■ **Listed records**:
----

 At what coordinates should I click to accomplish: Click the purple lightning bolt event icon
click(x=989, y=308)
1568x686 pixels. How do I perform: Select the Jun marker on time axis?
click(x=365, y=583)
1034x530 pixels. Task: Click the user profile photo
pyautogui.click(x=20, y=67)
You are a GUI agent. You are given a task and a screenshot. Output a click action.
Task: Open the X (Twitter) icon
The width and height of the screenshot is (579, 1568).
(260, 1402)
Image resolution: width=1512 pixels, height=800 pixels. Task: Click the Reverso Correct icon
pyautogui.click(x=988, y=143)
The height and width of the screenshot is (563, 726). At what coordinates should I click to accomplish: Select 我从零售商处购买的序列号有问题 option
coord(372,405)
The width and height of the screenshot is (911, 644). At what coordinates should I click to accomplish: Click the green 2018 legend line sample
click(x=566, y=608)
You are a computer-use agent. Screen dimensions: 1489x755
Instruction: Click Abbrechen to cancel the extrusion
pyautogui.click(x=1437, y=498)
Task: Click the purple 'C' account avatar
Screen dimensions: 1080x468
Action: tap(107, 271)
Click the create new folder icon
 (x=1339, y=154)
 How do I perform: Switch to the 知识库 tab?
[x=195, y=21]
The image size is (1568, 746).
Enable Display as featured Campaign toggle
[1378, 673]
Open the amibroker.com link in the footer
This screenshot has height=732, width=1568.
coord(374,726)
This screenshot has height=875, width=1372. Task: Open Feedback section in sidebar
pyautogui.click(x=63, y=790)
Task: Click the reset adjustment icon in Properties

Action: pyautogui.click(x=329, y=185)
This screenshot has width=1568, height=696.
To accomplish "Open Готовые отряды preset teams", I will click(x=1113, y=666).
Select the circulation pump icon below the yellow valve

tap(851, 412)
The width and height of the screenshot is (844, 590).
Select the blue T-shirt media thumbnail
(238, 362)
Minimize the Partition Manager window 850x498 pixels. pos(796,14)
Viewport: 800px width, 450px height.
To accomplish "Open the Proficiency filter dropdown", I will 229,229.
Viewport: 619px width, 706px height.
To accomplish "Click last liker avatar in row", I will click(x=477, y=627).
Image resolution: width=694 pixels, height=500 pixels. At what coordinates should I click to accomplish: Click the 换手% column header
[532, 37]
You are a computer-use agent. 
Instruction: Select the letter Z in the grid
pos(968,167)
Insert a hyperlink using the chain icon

----

■ **To do**: Write out each line of the data above again, exactly as given.

■ **Result of the exercise**:
 At what coordinates should I click to accomplish: Click the purple lightning bolt event icon
click(x=989, y=308)
1568x686 pixels. How do I perform: Select the Jun marker on time axis?
click(x=365, y=583)
1034x530 pixels. Task: Click the user profile photo
pyautogui.click(x=20, y=67)
You are a GUI agent. You are given a task and a screenshot. Output a click action.
Task: Open the X (Twitter) icon
The width and height of the screenshot is (579, 1568).
(260, 1402)
Image resolution: width=1512 pixels, height=800 pixels. Task: Click the Reverso Correct icon
pyautogui.click(x=988, y=143)
The height and width of the screenshot is (563, 726). At what coordinates should I click to accomplish: Select 我从零售商处购买的序列号有问题 option
coord(372,405)
The width and height of the screenshot is (911, 644). At what coordinates should I click to accomplish: Click the green 2018 legend line sample
click(x=566, y=608)
You are a computer-use agent. Screen dimensions: 1489x755
Instruction: Click Abbrechen to cancel the extrusion
pyautogui.click(x=1437, y=498)
Task: Click the purple 'C' account avatar
Screen dimensions: 1080x468
Action: tap(107, 271)
Click the create new folder icon
 (x=1339, y=154)
 How do I perform: Switch to the 知识库 tab?
[x=195, y=21]
The image size is (1568, 746).
Enable Display as featured Campaign toggle
[1378, 673]
Open the amibroker.com link in the footer
This screenshot has height=732, width=1568.
coord(374,726)
This screenshot has height=875, width=1372. Task: Open Feedback section in sidebar
pyautogui.click(x=63, y=790)
Task: Click the reset adjustment icon in Properties

Action: pyautogui.click(x=329, y=185)
This screenshot has width=1568, height=696.
To accomplish "Open Готовые отряды preset teams", I will click(x=1113, y=666).
Select the circulation pump icon below the yellow valve

tap(851, 412)
The width and height of the screenshot is (844, 590).
Select the blue T-shirt media thumbnail
(238, 362)
Minimize the Partition Manager window 850x498 pixels. pos(796,14)
Viewport: 800px width, 450px height.
To accomplish "Open the Proficiency filter dropdown", I will 229,229.
Viewport: 619px width, 706px height.
To accomplish "Click last liker avatar in row", I will click(x=477, y=627).
Image resolution: width=694 pixels, height=500 pixels. At what coordinates should I click to accomplish: Click the 换手% column header
[532, 37]
You are a computer-use agent. 
Instruction: Select the letter Z in the grid
pos(968,167)
Insert a hyperlink using the chain icon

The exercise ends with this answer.